Yukon Hotel National Historic Site of Canada
Dawson, Yukon Territory
Detailed view
© View of HSMBC plaque
Address :
First Avenue, Dawson, Yukon Territory
Recognition Statute:
Historic Sites and Monuments Act (R.S.C., 1985, c. H-4)
Designation Date:
1982-06-12
Dates:
-
1898 to 1898
(Construction)
-
1898 to 1903
(Significant)
Event, Person, Organization:
-
Klondike Gold Rush
(Event)
-
J. E. Binet
(Architect)
Other Name(s):
-
Yukon Hotel
(Designation Name)
-
Binet Block
(Other Name)
Plaque(s)
Existing plaque: On a rock beside the building First Avenue, Dawson, Yukon Territory
When it was built in the fall of 1898, the Binet Block stood at the southern end of a business district extending north to King Street. A two-storey log building with a façade of milled lumber, it was typical of commercial structures built at the height of the gold rush. The lower floor with its large windows was meant for commercial use, the upper for residential. Between October 1898 and October 1900, the Federal Government rented it for offices. During the next fifty-seven years, it was used as a hotel, under such varied names as The Miner's Rest, The Freeman, and The Yukon Hotel.
Description of Historic Place
The Yukon Hotel is a small wooden false-front building on First Avenue, ''Dawson City’s'' major street at the height of the Klondike Gold Rush.

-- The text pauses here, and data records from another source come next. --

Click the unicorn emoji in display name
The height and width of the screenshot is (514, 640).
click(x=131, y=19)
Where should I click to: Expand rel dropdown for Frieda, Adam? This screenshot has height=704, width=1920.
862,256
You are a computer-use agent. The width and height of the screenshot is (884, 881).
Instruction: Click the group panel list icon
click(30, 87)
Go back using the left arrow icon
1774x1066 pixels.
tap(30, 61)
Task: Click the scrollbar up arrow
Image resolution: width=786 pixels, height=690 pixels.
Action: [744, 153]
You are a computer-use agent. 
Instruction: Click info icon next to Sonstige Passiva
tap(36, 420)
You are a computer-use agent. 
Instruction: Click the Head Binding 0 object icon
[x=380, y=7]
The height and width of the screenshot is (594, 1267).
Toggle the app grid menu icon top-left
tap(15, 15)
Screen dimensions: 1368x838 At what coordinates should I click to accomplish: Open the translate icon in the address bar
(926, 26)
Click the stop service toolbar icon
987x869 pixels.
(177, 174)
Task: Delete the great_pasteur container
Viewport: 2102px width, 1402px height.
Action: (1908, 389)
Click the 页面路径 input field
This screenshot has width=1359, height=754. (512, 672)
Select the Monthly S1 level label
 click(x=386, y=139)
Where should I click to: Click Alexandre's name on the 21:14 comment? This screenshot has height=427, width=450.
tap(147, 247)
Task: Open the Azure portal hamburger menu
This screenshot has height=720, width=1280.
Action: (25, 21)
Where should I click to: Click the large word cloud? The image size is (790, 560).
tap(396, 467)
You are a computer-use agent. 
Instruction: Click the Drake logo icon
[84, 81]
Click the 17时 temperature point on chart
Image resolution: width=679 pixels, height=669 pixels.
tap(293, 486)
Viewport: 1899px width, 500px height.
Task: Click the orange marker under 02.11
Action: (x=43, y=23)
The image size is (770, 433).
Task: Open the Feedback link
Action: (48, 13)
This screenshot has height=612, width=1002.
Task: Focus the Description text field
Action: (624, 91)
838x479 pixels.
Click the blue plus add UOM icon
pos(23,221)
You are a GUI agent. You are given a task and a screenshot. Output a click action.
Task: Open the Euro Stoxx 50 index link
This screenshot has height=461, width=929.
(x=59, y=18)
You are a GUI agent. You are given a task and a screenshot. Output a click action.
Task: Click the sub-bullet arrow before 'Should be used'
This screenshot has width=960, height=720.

Its log side walls and pitched roof are visible from Third Avenue which runs beside its site.
Heritage Value
The Yukon Hotel was designated a national historic site of Canada in 1982 because: it was typical of commercial structures built at the height of the Klondike Gold Rush.
The heritage value of the Yukon Hotel resides in its representation of typical commercial structures built at the height of the Klondike Gold Rush as illustrated by its site, setting and composition. Built in 1898 by J. E. Binet, the Yukon Hotel was first known as the Binet Block. Initially rented for Government Offices, it became a hotel in 1900 and served as such under a variety of names until 1957. Today it has been restored as part of Dawson Historical Complex National Historic Site of Canada.
Source: Historic Sites and Monuments Board of Canada, Minutes, 1982.
Character-Defining Elements
Key elements that contribute to the heritage value of this site include: its siting flush to the sidewalk on a major street within downtown ''Dawson City''; its boom town architectural vocabulary translated as a rectangular footprint, two-and-a-half pitched roof massing, behind a three-storey false-front; its log construction with milled lumber façade; the simple articulation of the three-bay façade with central entry between large, multi-pane commercial windows, second-storey balcony and false window at third-storey level; its wooden detailing, notably the ornate balcony railing and brackets; the functionally driven arrangement of apertures on all other elevations; its use of pressed metal as a roofing material; the surviving evidence of original interior layout, workmanship and materials.